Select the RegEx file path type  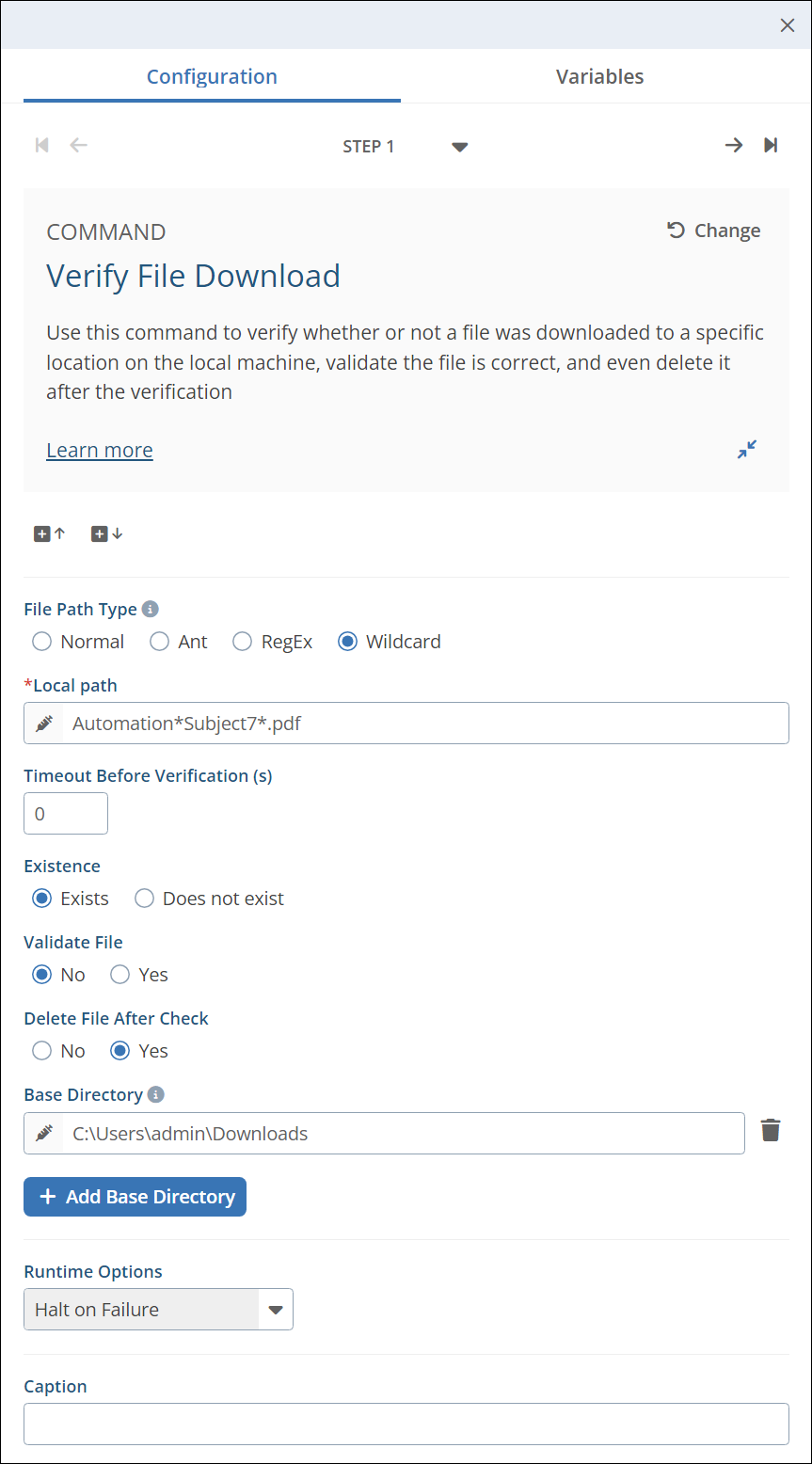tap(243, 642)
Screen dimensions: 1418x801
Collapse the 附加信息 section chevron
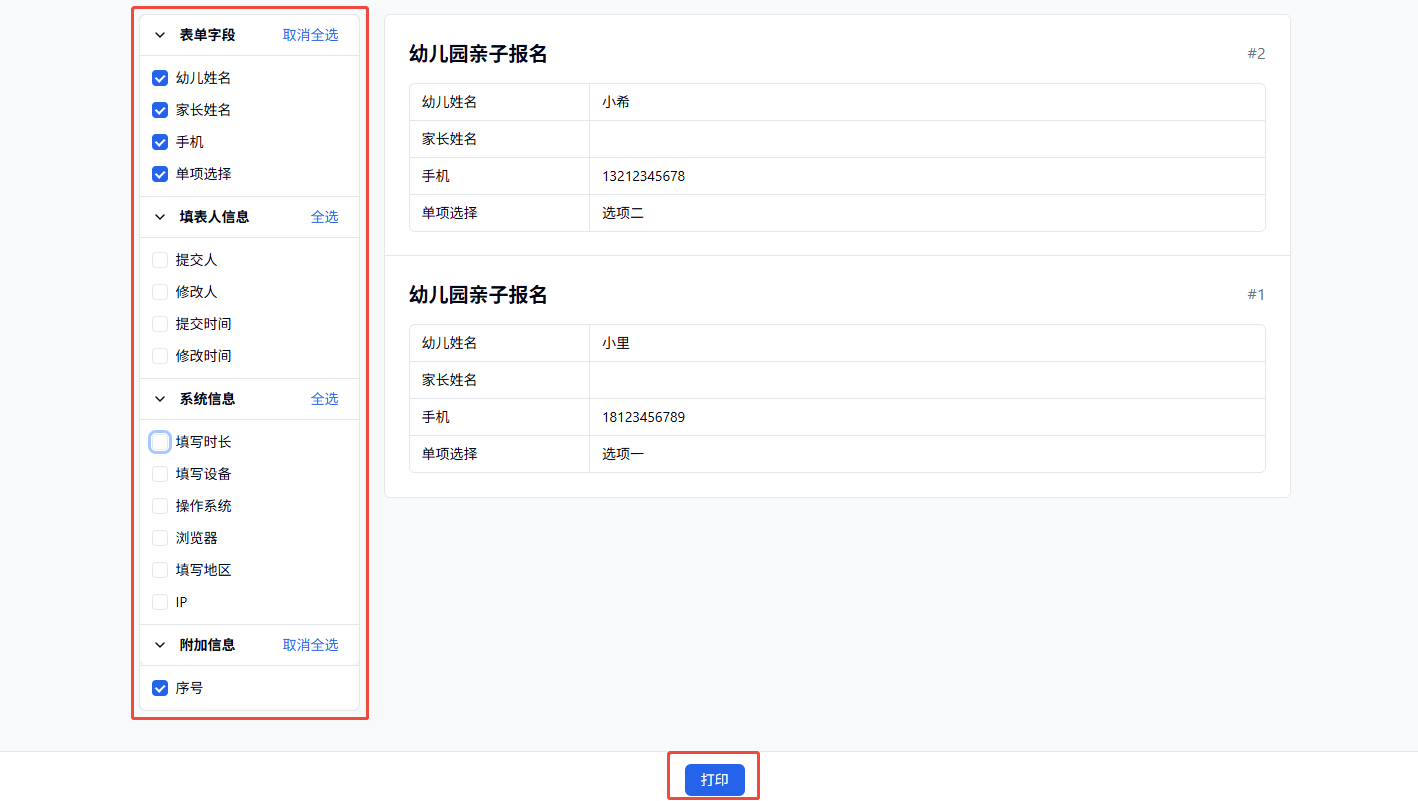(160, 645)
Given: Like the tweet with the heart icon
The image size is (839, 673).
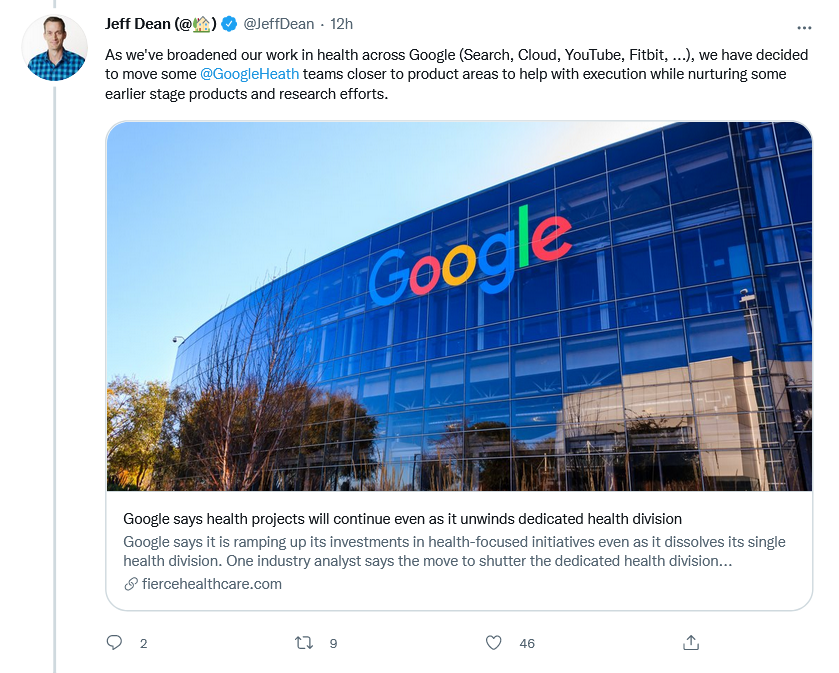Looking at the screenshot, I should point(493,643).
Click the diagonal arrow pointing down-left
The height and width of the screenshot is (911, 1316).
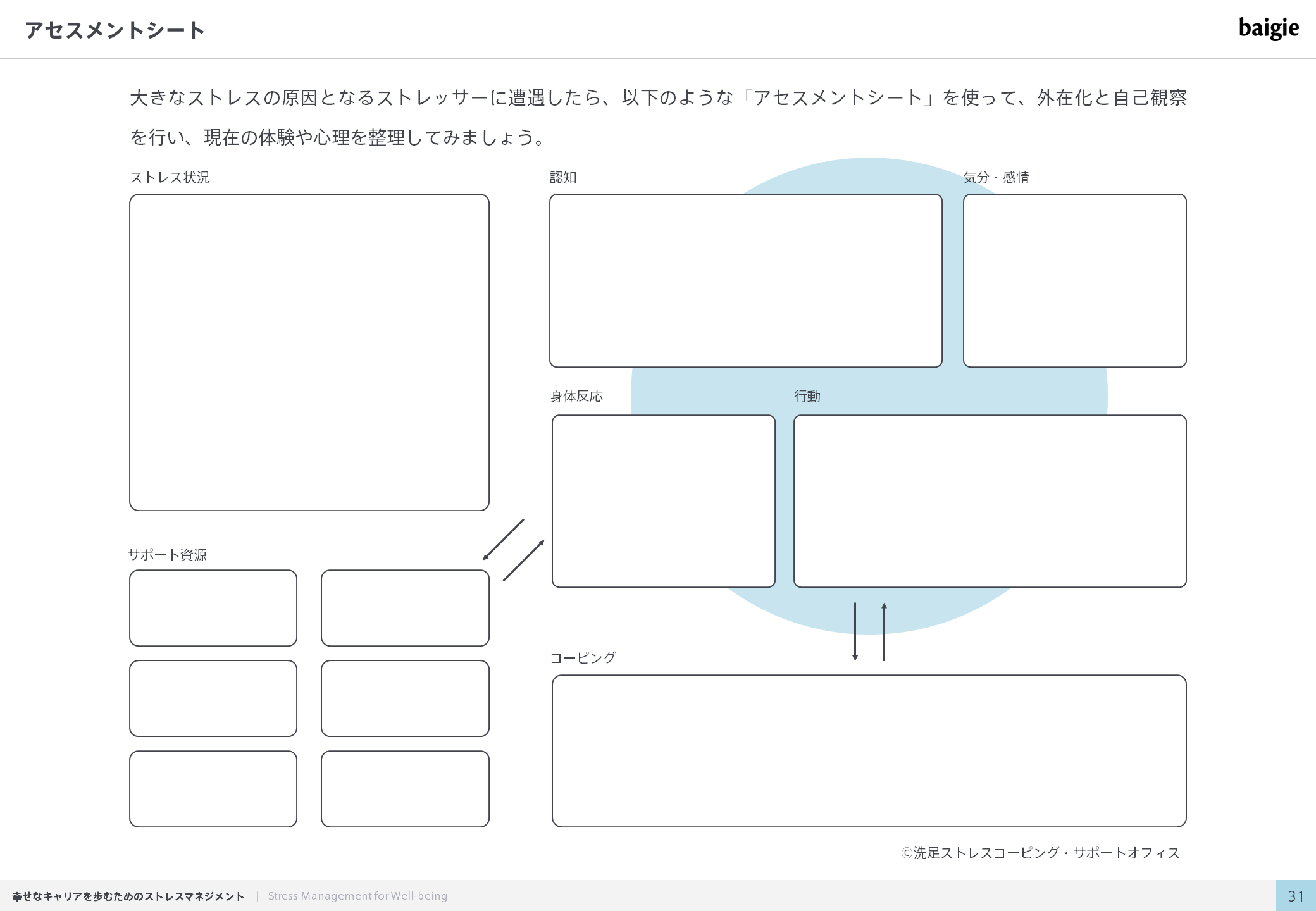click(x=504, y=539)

Job:
Reproduce the records word for word, starting with the line that contains "Given: Like the tweet with the heart icon" and going on through the end of the records. Leave the pictures out of your copy.

Finished answer:
Given: Like the tweet with the heart icon
The image size is (839, 673).
Looking at the screenshot, I should point(493,643).
Click the diagonal arrow pointing down-left
The height and width of the screenshot is (911, 1316).
click(x=504, y=539)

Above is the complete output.